1.5 原头蚴Caspase-3酶活性检测

取上述1.2中Blank，DMSO，100μM组的原头蚴培养4 d后，用 PBS（pH7.2）反复清洗 3次后，分别将上述3组原头蚴转移到3个无菌无酶EP管中。根据Caspase-3试剂盒的说明书，检测3组原头蚴Caspase-3酶活性。上述试验重复3次。

1.6 统计学分析

以上试验所得数据使用SPSS20.0软件（SPSS Inc.，Chicago，IL，USA）用于统计分析。结果表示为平均值±标准偏差（SD）；符合正态分布的数据，多组之间比较采用单因素方差分析（ANOVA），两组之间比较采用T检验，当P<0.05时，比较的差异性具有统计学意义。

2 结果

2.1 AZD2014对体外原头形态的影响

在光学显微镜下观察原头节。在对照组（Blank，DMSO组）中，原头蚴体积较大，且个体的形态和结构完整，未被伊-红染液着色（图1A、图1B）。在实验组（25、50、100、200 μmol/L 组）中，随着 AZD2014浓度的增加以及培养时间的延长，原头蚴体积缩小越明显，并且其虫体的形态和结构破坏越严重，一些原头蚴的顶部小钩从虫体内脱落，吸盘逐渐变形，透明度逐渐减少；更易被伊-红染液着色（图1C-1F）。因此，原头蚴形态和结构的变化对AZD2014具有剂量和时间依赖性的。

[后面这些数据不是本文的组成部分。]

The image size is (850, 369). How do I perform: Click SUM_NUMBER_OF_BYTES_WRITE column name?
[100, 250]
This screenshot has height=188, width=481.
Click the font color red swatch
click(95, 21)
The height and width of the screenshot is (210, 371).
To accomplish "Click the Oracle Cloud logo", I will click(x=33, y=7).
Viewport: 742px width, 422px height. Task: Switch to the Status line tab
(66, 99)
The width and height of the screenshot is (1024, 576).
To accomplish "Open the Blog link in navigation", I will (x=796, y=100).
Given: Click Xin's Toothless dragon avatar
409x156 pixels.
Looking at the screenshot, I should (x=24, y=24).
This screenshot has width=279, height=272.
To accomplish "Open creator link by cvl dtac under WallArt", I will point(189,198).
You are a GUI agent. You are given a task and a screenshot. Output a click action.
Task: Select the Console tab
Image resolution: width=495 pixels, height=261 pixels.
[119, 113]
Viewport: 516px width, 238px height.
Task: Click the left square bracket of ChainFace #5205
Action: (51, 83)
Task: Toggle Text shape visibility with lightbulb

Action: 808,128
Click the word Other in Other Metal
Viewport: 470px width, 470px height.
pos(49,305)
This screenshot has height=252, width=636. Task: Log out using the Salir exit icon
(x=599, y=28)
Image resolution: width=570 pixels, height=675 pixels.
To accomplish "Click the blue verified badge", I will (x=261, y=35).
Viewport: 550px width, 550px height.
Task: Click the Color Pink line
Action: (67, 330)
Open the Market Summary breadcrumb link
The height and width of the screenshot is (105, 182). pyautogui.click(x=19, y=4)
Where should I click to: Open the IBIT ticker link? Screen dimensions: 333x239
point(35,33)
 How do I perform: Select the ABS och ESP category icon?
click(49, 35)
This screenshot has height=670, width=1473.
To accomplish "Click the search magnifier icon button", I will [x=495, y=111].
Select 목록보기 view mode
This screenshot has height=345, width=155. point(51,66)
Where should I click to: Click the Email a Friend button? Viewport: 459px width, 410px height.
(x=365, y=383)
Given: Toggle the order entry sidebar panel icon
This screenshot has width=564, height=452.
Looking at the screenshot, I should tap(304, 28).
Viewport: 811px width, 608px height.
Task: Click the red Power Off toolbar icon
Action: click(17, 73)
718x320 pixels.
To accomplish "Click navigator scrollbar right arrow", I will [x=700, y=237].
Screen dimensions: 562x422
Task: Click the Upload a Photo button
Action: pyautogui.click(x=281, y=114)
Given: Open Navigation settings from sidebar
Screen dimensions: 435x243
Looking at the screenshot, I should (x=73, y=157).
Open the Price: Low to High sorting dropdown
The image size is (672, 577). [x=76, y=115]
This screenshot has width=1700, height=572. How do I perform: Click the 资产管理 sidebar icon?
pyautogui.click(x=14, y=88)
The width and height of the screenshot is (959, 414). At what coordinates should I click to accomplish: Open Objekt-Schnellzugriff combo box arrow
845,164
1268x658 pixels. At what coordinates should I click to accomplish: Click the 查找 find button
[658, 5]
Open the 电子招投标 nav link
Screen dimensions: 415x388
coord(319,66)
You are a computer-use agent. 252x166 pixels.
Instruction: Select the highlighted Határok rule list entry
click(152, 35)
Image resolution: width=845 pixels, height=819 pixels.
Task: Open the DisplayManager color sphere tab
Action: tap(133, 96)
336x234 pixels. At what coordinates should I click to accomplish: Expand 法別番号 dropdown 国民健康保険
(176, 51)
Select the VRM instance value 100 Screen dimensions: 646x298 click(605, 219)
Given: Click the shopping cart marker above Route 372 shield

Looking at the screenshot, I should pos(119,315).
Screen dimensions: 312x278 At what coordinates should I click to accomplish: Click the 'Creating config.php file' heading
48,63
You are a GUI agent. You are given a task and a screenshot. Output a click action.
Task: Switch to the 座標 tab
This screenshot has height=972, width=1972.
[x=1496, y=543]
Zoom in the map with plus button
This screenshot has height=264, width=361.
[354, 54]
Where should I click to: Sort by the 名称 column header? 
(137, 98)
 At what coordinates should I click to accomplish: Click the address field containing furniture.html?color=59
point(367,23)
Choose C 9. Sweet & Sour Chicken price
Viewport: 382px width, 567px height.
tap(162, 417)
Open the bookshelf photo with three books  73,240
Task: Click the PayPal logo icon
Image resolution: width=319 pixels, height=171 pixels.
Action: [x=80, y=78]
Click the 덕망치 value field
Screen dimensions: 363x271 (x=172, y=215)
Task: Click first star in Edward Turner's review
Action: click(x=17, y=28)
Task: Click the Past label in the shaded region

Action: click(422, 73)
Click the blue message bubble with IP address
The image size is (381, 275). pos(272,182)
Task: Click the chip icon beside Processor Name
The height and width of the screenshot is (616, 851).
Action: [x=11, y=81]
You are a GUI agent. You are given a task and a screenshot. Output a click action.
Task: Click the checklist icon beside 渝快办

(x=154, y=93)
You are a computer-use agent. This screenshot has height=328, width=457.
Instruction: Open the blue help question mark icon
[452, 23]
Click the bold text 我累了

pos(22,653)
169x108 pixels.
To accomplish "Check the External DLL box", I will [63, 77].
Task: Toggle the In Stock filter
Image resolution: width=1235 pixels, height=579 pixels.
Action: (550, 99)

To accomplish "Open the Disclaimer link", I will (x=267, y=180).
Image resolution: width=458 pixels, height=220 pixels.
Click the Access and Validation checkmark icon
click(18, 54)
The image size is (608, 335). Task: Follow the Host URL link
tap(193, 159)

图1 AZD2014作用4 d后的原头蚴(50X)Fig.1 The protoscoleces were cultivated by AZD2014 for 4 days(50X)

2.2 AZD2014在体外对原头生存率有影响

取 Blank，DMSO，25、50、100 和 200 μmol/L 各组原头蚴，伊红染色后，每24 h观察一次原头蚴活性，在光学显微镜下连续观察10 d并统计各组原头蚴的存活率，并绘制存活率图（图2）。空白组和DMSO组的原头蚴存活率没有明显变化。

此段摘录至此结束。